On the evening of January 16, the letter explains, George and his wife were driving home from the El Rancho Hotel in Las Vegas. About six miles west of the city, they saw above a mountain ridge “a reddish-yellow glowing light which seemed suspended in the air.” The Georges continued to see the light as they drove west.  “We first thought it was a big bonfire in the mountains, but looking more closely at it saw that there was no flicker to it. As we drove along watching it, I made the remark that if it were forty years back, I would say that it was the Indians building fires in the mountains gathering pine nuts which was their custom in those days.”

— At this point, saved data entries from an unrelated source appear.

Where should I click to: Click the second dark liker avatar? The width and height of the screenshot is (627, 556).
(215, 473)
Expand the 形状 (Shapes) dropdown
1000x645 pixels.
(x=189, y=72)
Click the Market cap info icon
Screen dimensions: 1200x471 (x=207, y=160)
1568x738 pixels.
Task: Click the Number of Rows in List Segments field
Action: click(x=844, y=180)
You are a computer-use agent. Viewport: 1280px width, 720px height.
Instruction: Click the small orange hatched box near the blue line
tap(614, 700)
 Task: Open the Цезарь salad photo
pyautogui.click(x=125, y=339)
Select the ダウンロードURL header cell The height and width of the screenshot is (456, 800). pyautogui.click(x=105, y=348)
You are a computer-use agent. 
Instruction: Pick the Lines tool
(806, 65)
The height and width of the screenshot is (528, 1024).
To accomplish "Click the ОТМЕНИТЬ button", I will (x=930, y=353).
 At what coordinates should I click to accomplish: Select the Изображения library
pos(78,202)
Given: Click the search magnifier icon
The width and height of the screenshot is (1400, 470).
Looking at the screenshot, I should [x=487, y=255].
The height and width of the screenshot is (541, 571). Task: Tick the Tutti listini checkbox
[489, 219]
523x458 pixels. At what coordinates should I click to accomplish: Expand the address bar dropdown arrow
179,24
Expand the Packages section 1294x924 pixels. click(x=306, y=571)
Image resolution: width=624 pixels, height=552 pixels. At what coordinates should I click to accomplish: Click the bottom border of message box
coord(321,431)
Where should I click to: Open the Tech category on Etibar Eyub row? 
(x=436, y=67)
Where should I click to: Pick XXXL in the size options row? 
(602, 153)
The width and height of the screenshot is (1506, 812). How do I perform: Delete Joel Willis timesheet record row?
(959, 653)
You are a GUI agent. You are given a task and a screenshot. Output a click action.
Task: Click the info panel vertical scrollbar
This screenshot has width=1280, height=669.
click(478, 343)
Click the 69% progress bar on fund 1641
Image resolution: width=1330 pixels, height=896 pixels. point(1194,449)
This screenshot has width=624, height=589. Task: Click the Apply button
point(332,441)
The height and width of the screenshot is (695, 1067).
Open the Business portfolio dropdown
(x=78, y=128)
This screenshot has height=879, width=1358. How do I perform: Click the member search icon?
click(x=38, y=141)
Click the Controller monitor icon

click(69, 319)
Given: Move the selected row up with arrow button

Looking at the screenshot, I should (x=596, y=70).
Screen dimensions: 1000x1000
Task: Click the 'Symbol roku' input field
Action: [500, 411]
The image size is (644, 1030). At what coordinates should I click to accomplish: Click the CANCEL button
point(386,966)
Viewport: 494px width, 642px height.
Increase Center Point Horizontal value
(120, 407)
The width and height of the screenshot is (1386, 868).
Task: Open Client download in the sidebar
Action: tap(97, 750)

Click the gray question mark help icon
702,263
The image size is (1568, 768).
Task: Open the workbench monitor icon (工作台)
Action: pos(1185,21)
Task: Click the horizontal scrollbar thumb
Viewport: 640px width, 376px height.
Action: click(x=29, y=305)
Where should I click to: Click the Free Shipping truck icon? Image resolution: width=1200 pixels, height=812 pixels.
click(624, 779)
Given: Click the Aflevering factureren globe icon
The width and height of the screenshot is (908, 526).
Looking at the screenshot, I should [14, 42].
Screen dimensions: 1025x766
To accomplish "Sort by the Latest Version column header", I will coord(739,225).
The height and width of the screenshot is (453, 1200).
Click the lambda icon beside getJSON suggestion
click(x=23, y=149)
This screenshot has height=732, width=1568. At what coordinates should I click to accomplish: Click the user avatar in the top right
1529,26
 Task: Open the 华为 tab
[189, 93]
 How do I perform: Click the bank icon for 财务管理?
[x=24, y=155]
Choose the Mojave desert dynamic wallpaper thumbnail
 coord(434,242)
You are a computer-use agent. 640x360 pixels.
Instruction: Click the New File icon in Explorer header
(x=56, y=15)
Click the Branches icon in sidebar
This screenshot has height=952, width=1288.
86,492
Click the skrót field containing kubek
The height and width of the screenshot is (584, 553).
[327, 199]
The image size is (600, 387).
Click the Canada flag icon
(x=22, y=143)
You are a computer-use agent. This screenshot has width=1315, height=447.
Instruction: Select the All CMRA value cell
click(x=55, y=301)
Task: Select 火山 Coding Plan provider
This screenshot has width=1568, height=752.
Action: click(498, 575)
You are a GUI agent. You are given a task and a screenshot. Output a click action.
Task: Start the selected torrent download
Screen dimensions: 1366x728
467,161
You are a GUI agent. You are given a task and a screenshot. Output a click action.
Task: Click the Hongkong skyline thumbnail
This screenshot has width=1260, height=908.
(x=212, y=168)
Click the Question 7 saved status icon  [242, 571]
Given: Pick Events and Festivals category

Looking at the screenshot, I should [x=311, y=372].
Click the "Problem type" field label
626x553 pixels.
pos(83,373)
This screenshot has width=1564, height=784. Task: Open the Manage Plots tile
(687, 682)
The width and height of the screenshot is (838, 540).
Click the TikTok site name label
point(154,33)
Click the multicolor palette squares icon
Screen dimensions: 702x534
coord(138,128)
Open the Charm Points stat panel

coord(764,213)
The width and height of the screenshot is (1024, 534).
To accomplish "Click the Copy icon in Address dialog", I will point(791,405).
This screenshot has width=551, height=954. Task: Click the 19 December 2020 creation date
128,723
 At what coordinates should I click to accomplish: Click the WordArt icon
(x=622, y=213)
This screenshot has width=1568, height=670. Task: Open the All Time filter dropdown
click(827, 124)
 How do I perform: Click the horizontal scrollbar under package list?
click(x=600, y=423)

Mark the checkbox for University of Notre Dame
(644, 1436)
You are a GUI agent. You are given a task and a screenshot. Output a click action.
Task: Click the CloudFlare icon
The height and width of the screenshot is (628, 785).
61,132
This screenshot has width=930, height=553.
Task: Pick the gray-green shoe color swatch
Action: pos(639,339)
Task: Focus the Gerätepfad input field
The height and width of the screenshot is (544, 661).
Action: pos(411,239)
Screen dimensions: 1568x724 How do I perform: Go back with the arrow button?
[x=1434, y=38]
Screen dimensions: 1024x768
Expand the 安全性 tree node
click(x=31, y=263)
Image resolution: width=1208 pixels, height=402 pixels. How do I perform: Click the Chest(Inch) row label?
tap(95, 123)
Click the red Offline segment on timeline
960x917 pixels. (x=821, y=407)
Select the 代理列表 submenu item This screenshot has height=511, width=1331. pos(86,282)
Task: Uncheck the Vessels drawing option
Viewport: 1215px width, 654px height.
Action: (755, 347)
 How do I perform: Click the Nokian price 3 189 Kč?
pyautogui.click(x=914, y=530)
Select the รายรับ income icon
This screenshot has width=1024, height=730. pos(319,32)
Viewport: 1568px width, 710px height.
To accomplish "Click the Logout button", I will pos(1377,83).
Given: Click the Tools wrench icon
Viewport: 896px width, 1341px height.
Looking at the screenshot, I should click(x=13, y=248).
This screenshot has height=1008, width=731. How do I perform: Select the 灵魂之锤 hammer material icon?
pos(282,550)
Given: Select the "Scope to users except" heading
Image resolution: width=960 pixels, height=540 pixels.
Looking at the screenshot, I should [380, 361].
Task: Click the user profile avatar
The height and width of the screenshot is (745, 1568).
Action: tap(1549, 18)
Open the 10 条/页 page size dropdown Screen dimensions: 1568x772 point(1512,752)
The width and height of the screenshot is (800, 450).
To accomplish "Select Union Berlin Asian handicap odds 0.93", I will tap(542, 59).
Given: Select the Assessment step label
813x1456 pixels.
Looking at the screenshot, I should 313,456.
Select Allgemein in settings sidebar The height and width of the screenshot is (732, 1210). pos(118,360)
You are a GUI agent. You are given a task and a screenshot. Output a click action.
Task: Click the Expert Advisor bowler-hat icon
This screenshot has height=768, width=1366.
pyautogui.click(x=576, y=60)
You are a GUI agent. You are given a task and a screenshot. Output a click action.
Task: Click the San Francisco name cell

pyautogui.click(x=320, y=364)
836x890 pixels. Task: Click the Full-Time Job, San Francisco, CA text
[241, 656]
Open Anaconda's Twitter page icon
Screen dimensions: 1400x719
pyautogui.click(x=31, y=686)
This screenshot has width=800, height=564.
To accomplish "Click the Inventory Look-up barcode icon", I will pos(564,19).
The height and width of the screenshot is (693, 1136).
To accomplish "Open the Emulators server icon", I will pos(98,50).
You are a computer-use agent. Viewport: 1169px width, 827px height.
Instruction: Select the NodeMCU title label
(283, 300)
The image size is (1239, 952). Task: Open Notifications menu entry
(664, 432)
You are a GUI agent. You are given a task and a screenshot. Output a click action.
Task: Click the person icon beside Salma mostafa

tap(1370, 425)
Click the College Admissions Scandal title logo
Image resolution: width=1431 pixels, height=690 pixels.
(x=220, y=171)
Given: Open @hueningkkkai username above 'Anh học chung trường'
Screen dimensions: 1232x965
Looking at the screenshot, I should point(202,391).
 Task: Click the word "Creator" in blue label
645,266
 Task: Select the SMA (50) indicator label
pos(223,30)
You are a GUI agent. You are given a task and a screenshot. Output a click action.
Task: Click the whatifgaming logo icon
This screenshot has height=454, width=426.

After arriving home, George saw an airplane approaching — presumably the plane carrying Lombard.  He observed that it “went into dives known perhaps as the movements of a [porpoise] leaping in and out of the water. These dives and climbs I would judge were at least two hundred feet and each time that one of those dives and climbs were made, the plane seemed to gain a little altitude.” After recovering from a flat spin, the plane proceeded southwest in the direction of the Portasee Mountains. "Being an American boy, raised on a ranch and having a great deal of experience in hunting and killing of hawks, the plane appeared to me like a hawk that might be shot while soaring in the air — he hesitates and flutters around, then gains strength and flies off, then ducks and dives in the air and gains his strength and sails off somewhere to die,” George wrote.

The Szigeti and UFO leads never yielded any useful information.  The FBI’s field report on the crash, dated January 21, contains the opinions of a CAA official who said “there had been no evidence of sabotage as yet, and it did not appear as though there was going to be any such evidence to appear, although the [CAA’s] investigation had not been completed.”  Apparently, the FBI eventually agreed with the verdict of no sabotage.


President Franklin Delano Roosevelt publicly mourned Lombard’s crash by declaring her “the first woman to be killed in action in the defense of her country in its war against the Axis powers.”  

Joseph Szigeti (whose birth name was Josef Singer) seems in retrospect a highly unlikely suspect of pro-Nazi sabotage. A Jewish refugee from Europe, he had been prevented from giving a live performance of Brahms’ Violin Concerto on German radio May 7, 1933, a month after Joseph Goebbels took control of the country’s broadcasts. Szigeti did not again perform in Germany until after the war. His providential departure from Flight 3 had a strong effect on the violinist. In his autobiography With Strings Attached he described how he had been en route to his new house in California when he lost his seat on the flight. Szigeti called the day of the crash his “second birthday” and noted that giving up his seat on the plane “made a deep mark on me and heightened the feeling of Bindung [connection] between the soil and myself.”  He outlived Lombard by 29 years.Spring Mountains, near Las Vegas. Photo by Stan Shebs

Williard H. George was a well-known Hollywood furrier who lived at Spring Mountain Ranch for fifteen years.  He long championed the chinchilla fur industry and died in 1956. His son, Hampton George of Carpenteria, California, was only three years old when Lombard’s plane crashed, but he remembered his father’s stories about the tragedy. “He didn’t embellish much when he told stories,” George recalls. “He was from the old school.” His home at Spring Mountain Ranch later passed through the hands of several different owners before becoming a Nevada state park in 1974.